Given exercise: Find every line in the records below that contains the word "arrange", and copy each of those lines.

Data shown:
···
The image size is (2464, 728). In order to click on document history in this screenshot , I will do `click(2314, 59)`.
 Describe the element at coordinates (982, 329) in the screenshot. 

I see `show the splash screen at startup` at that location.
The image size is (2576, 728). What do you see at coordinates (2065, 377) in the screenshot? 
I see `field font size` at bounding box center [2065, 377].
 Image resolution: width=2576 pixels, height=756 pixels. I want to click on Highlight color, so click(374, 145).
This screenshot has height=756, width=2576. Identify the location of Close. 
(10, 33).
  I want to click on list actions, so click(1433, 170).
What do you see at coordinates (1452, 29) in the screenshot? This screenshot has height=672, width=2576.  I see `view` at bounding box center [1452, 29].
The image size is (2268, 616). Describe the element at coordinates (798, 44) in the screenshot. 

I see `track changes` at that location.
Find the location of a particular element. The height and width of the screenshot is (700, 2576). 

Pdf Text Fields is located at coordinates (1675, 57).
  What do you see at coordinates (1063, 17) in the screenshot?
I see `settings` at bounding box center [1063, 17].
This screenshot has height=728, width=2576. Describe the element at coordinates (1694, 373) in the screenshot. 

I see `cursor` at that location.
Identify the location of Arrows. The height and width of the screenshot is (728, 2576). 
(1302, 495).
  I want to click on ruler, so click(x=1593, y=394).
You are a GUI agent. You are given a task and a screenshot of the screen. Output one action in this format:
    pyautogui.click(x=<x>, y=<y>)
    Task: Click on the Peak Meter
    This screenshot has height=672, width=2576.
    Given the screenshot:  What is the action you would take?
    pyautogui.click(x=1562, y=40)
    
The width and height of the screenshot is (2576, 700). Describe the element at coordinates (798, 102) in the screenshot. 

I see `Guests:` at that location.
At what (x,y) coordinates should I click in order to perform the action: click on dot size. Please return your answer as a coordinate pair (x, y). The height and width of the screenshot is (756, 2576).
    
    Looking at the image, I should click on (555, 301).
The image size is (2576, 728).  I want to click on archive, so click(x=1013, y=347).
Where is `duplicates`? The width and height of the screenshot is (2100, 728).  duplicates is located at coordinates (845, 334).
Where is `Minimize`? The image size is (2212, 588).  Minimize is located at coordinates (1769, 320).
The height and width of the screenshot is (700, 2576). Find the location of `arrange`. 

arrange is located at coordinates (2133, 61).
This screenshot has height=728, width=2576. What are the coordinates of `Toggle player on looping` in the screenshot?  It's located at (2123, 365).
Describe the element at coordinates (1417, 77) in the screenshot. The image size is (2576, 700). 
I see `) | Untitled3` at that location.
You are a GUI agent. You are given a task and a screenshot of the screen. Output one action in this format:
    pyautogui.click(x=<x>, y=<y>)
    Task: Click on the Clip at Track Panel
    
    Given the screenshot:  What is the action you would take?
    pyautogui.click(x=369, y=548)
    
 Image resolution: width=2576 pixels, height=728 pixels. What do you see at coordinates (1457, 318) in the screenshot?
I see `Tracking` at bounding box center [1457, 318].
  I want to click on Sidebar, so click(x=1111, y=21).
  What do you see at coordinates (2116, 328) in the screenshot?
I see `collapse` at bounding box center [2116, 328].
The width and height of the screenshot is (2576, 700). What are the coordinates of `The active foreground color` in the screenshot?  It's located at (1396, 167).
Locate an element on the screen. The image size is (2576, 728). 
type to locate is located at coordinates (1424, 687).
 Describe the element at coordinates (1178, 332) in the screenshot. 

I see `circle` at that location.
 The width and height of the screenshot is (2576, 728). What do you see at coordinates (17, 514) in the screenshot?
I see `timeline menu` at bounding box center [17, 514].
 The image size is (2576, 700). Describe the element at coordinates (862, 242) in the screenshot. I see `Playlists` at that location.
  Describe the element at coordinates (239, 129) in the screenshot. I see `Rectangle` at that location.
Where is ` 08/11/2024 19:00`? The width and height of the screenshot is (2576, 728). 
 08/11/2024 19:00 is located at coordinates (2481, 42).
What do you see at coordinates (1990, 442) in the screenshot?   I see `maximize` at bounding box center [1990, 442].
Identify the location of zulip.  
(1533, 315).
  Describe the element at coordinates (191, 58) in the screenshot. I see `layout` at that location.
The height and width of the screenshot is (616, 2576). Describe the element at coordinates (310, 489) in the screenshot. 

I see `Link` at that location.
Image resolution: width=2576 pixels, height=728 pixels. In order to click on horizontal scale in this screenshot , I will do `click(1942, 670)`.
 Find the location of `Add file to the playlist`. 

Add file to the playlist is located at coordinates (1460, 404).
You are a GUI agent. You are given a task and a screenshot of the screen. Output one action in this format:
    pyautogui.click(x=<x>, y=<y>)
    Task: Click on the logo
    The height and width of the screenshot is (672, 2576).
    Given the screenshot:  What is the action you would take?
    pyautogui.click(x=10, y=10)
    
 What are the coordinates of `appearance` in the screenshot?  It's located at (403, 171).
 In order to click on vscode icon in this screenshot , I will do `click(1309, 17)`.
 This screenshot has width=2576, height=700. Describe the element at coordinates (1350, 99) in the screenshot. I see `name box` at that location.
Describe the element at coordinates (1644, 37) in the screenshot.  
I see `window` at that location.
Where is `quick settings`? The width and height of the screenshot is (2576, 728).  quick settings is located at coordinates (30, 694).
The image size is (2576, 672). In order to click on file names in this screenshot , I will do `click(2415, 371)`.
···
Exercise response:
The height and width of the screenshot is (700, 2576). Find the location of `arrange`. 
arrange is located at coordinates (2133, 61).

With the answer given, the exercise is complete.